Tally the lines in the records that contain the string "thumbnail", with case counting, and give only the number.

Dataset entries:
^^^^^^^^
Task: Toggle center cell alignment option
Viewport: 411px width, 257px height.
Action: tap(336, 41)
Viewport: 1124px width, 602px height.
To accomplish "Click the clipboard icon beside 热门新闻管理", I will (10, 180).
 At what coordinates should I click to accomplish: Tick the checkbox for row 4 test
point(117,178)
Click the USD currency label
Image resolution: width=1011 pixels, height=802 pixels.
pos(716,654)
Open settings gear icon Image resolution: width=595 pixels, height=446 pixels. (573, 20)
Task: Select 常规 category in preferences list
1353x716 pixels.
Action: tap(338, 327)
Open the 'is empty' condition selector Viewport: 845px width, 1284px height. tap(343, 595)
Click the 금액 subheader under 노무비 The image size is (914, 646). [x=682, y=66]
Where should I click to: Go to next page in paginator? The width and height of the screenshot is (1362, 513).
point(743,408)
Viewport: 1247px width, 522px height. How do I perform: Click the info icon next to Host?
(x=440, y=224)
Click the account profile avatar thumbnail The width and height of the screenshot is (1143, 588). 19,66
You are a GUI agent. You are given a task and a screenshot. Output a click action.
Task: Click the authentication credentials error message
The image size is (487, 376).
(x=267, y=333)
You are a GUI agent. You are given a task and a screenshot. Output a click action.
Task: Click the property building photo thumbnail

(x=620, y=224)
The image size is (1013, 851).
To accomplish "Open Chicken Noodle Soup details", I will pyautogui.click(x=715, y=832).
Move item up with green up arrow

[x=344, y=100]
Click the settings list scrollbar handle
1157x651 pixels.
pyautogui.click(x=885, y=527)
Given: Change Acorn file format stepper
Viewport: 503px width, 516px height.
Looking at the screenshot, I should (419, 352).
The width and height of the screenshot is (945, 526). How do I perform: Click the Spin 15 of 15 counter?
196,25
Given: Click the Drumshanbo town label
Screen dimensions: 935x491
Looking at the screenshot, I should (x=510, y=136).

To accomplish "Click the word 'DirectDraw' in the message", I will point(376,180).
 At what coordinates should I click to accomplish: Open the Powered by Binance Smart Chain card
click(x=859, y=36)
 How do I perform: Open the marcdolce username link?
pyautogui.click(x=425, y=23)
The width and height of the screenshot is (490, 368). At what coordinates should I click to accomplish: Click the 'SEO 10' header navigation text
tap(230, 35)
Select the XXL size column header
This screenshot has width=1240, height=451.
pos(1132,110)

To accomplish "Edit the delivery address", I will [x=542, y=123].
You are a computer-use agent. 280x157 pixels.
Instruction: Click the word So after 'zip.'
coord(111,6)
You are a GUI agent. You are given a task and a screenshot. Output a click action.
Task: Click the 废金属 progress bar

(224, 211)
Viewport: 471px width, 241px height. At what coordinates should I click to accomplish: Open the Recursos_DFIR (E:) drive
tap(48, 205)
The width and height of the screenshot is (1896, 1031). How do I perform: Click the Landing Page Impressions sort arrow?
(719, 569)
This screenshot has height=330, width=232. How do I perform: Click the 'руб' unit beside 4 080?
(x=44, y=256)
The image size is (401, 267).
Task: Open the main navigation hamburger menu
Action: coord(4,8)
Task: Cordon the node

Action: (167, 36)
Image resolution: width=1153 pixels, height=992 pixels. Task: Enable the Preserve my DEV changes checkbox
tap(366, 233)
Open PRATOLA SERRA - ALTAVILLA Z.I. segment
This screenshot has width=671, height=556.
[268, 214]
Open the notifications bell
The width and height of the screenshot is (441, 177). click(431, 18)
^^^^^^^^
Complete output: 2